COMP2610/COMP6261 – Information Theory
Tutorial 6: Source Coding
Young Lee and Bob Williamson
Tutors: Debashish Chakraborty and Zakaria Mhammedi
Week 8 (25th – 29th Sep), Semester 2, 2017
1. Probabilistic inequalities
Suppose a coin is tossed n times. The coin is known to land “heads” with probability p. The number of observed
“heads” is recorded as a random variable X .
(a) What is the exact probability of X being n− 1 or more?
(b) Using Markov’s inequality, compute a bound on the same probability as the previous part.
(c) Suppose n = 2. For what values of p will the bound from Markov’s inequality be within 1% of the exact
probability?
2. AEP and source coding (cf. Cover & Thomas, Problem 3.7)
A sequence of bits its generated by i.i.d. draws from an ensemble with probabilities p0 = 0.995 and p1 = 0.005.
Sequences are coded in 100-bit blocks. Every 100-bit block with at most three 1s is assigned a codeword. Those
blocks with more than three 1s are not assigned codewords.
(a) What is the minimum required length of the assigned codewords if they are all to be of the same length?
(b) Calculate the probability of observing a 100-bit block that has no associated codeword.
(c) (Harder) Use Chebyshev’s inequality to bound the probability of observing a 100-bit block for which no
codeword has been assigned. Compare the bound to the probability just calculated.

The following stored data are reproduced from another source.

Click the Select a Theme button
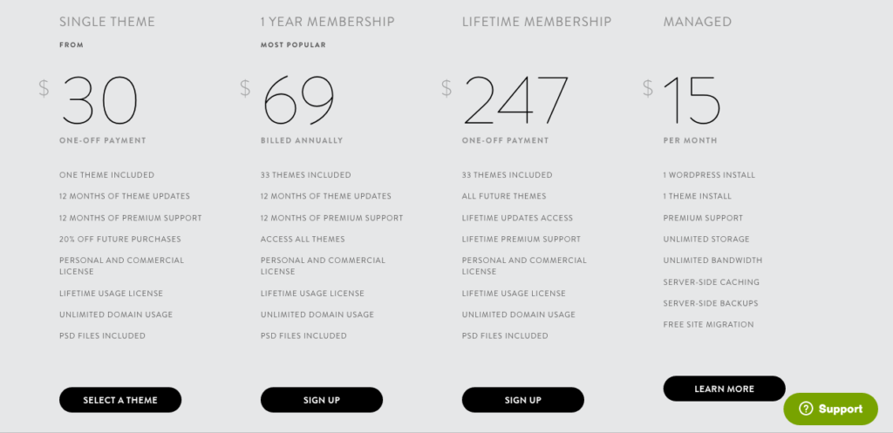This screenshot has height=433, width=893. [120, 400]
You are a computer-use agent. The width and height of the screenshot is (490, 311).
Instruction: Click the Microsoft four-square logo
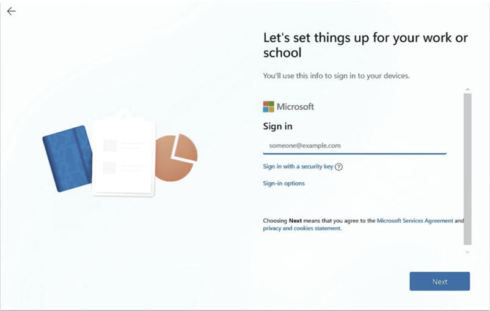point(269,107)
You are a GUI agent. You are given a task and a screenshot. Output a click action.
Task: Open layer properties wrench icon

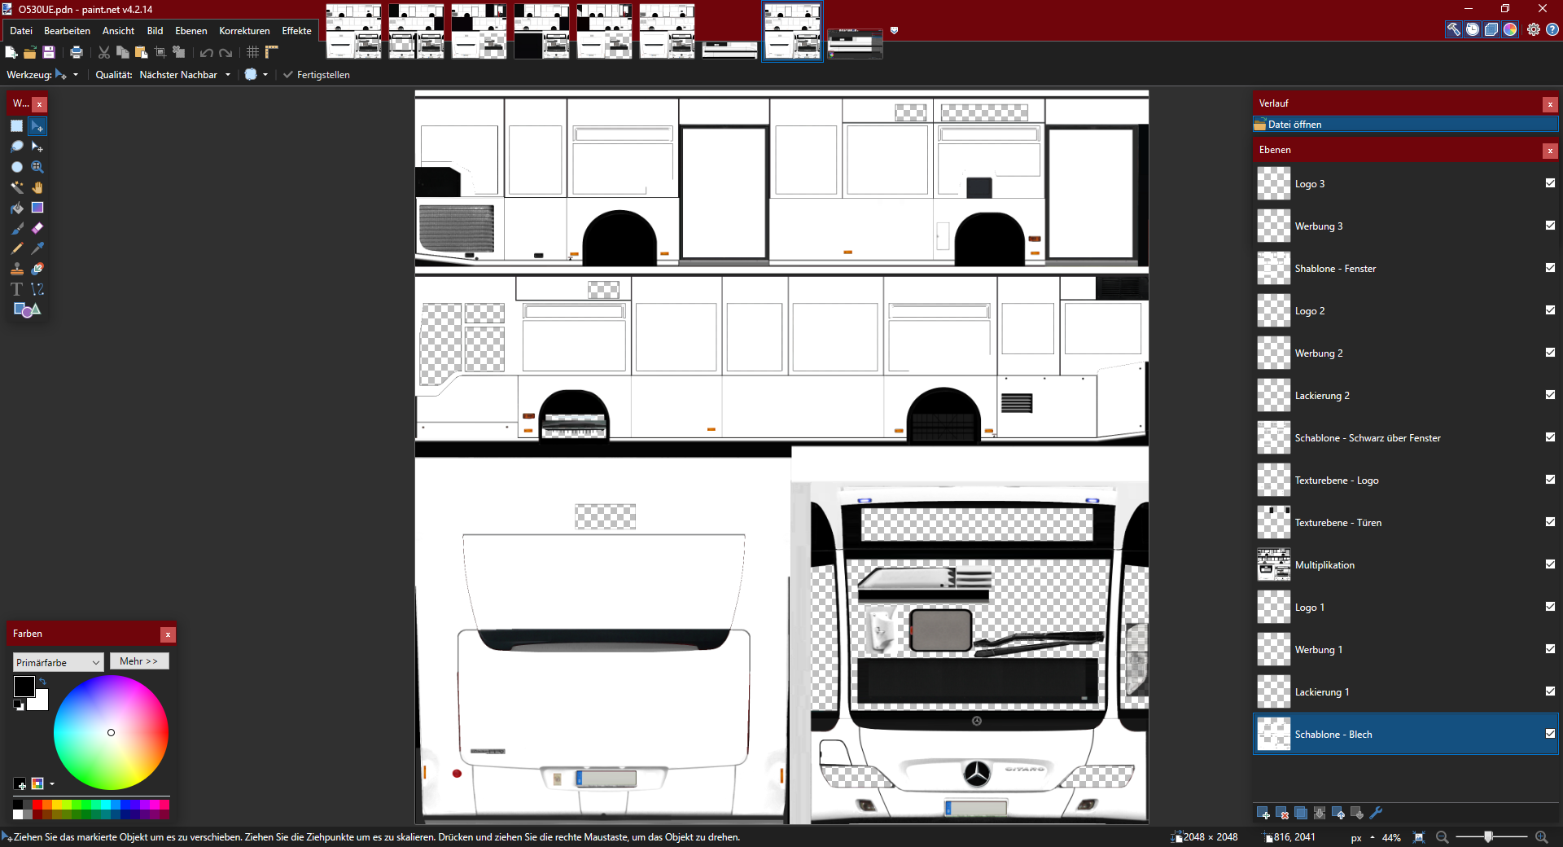point(1377,813)
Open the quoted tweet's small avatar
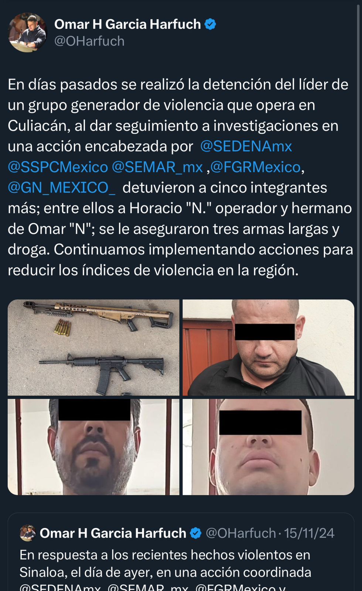362x591 pixels. pos(27,533)
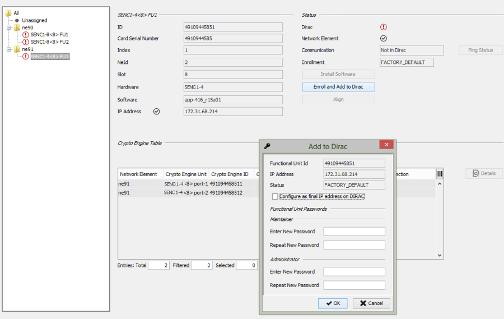Click the alert icon beside SENC1-8<8> FU1
Image resolution: width=504 pixels, height=319 pixels.
(x=26, y=35)
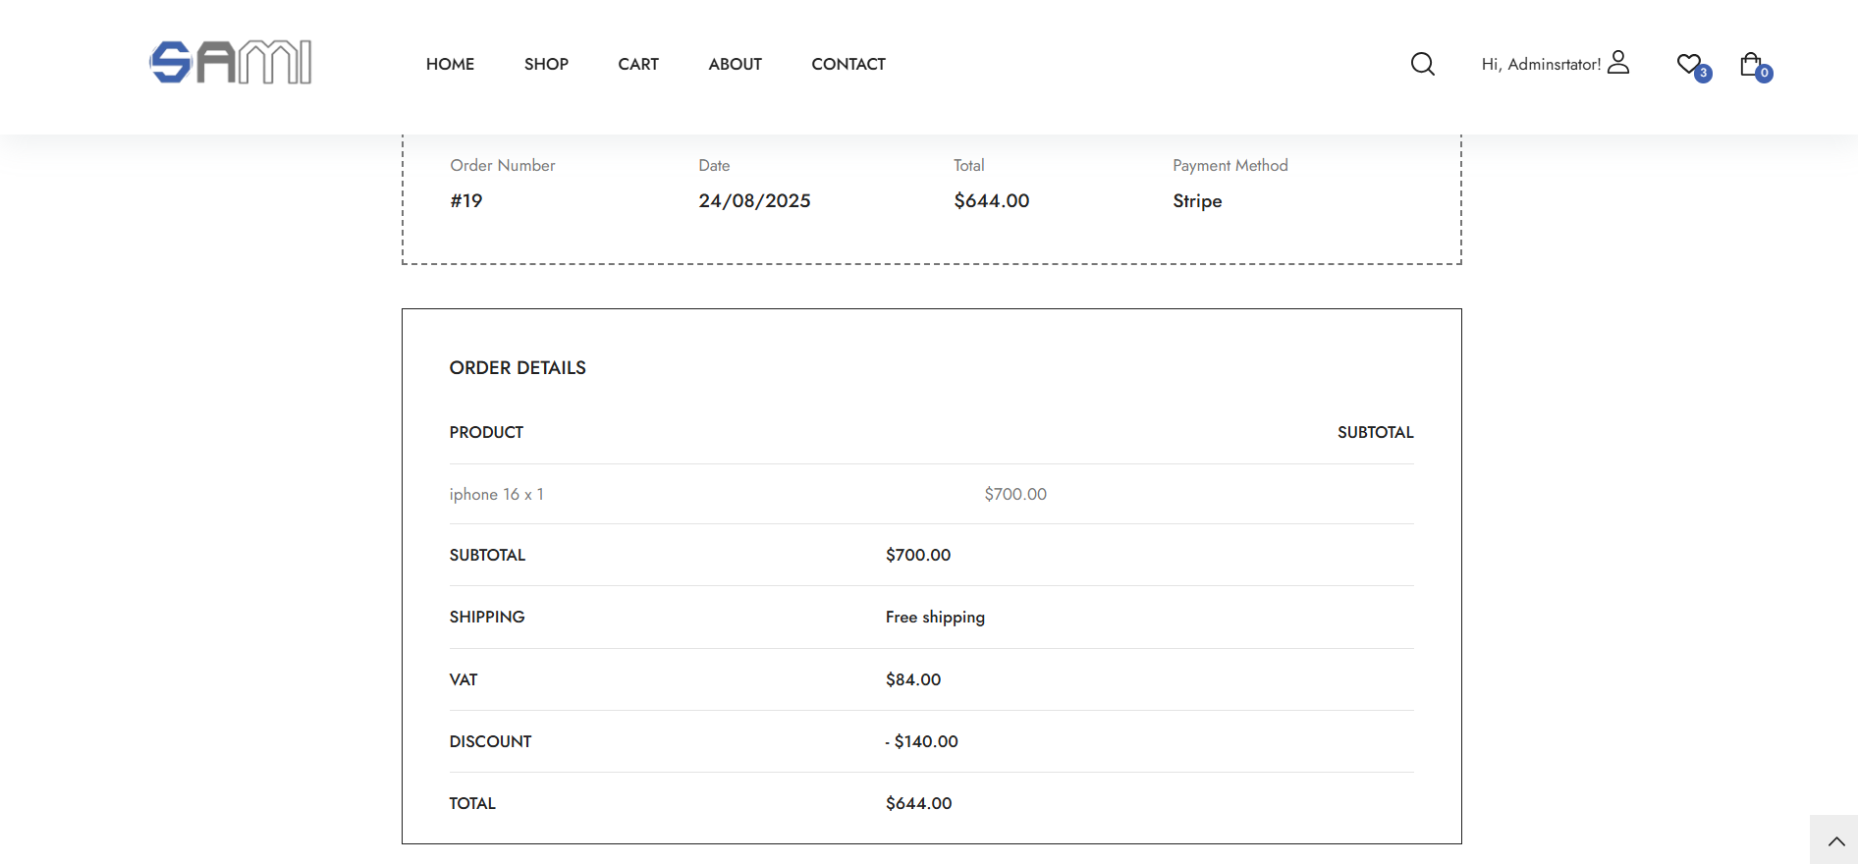Open the CONTACT menu item
Viewport: 1858px width, 864px height.
click(x=848, y=64)
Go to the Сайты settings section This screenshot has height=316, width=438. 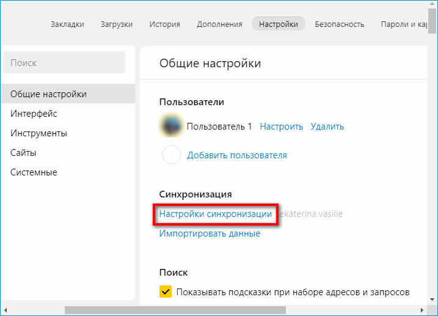tap(23, 153)
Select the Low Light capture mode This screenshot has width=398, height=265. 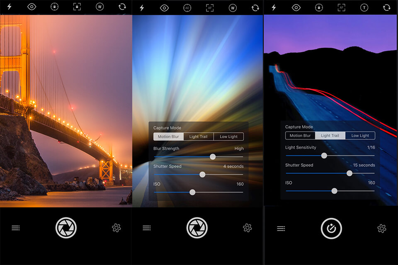228,136
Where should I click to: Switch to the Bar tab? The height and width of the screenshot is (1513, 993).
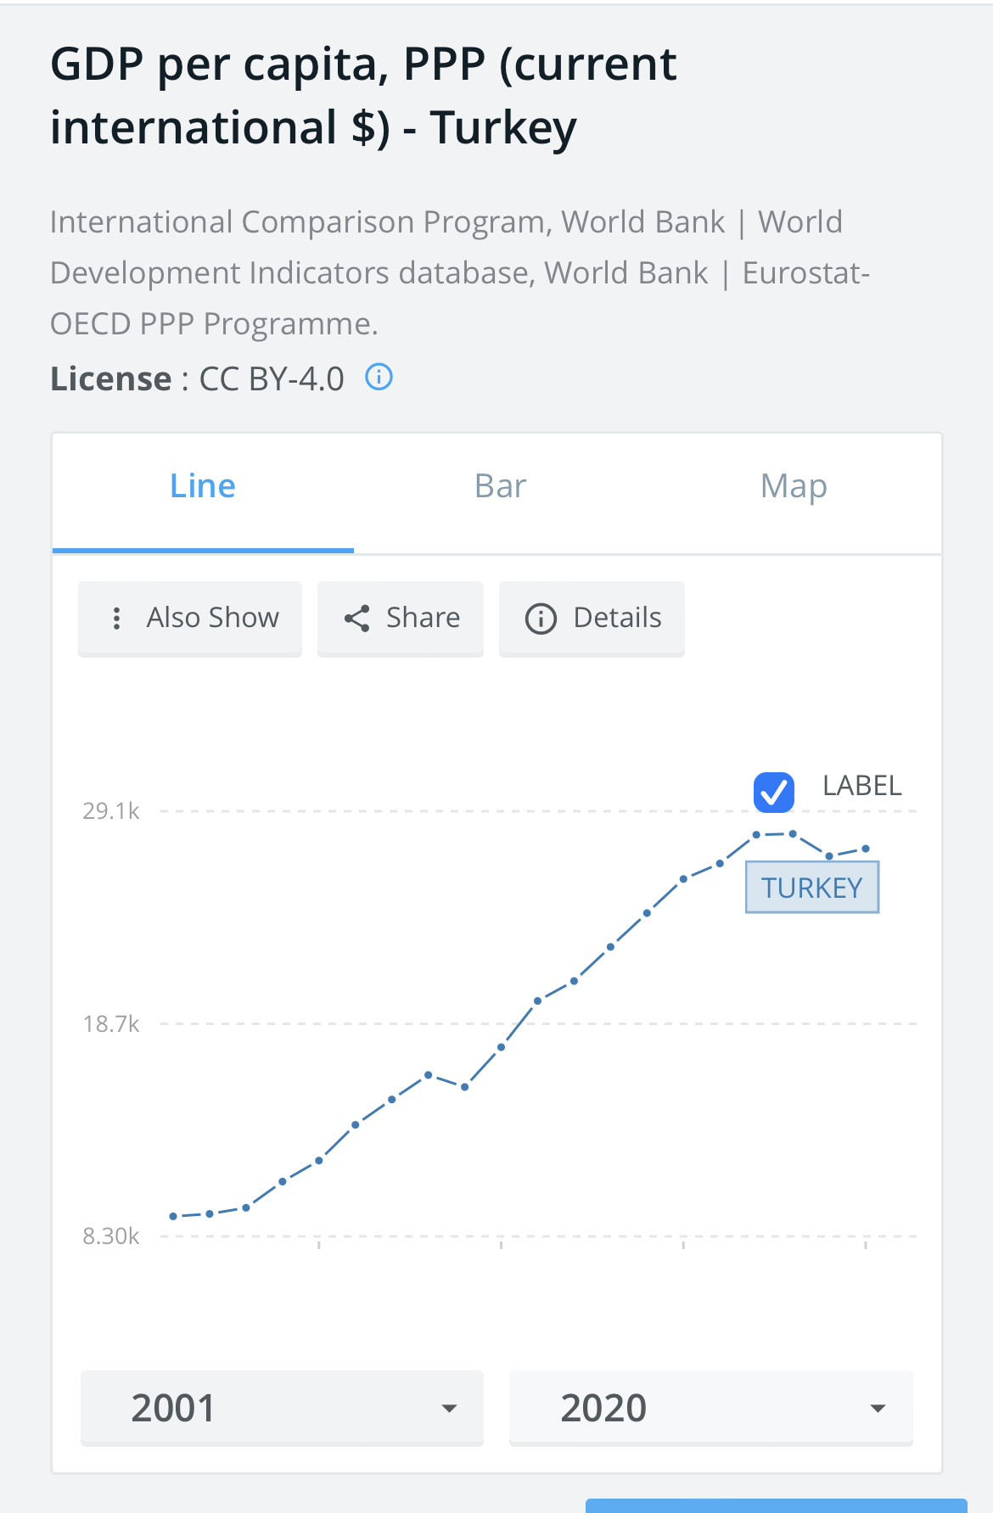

3. Typical Sets and Smallest δ-Sufficient Subsets (cf. Cover & Thomas, Problem 3.13)
Let XN be an extended ensemble for X with AX = {0, 1} and PX = {0.4, 0.6}.
(a) Calculate the entropy H(X).
(b) Let N = 25 and β = 0.1.
i. Which sequences inXN fall in the typical set TNβ? (You may find it helpful to refer to Table 1 below.)
ii. Compute P (x ∈ TNβ), the probability of a sequence from XN falling in the typical set.
iii. With reference to Table 1 below, how many elements are there in TNβ?
iv. How many elements are in the smallest δ-sufficient subset Sδ for δ = 0.9?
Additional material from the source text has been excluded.